_Required action:_ Using the records that follow, work out how many lines hold the string "computer" and provide that number only.

_Exercise inputs:_

---

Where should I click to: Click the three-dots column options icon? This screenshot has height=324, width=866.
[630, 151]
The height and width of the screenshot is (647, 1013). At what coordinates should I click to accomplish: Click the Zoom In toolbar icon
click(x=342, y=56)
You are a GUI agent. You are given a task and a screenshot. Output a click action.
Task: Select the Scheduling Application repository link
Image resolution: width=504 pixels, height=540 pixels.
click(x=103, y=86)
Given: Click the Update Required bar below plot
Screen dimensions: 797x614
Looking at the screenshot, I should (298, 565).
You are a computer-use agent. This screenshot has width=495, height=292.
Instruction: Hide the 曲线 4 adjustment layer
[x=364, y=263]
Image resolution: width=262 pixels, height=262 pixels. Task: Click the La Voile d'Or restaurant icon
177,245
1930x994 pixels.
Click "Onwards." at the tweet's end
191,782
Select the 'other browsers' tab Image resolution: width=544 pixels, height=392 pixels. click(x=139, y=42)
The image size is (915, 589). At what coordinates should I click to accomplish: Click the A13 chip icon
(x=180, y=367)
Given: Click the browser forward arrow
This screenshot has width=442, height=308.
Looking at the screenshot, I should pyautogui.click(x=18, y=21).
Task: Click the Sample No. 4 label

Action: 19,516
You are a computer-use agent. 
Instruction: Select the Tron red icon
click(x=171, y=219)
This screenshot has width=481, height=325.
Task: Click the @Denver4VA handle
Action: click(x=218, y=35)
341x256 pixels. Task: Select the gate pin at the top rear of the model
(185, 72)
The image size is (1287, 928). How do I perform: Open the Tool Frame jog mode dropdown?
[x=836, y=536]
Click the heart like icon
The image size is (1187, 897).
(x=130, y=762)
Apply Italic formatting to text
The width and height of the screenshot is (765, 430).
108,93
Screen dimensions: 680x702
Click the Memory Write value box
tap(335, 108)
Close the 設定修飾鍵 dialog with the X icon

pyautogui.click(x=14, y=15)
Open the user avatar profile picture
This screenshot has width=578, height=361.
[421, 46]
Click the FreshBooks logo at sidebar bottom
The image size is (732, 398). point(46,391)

---

_Result below:_ 2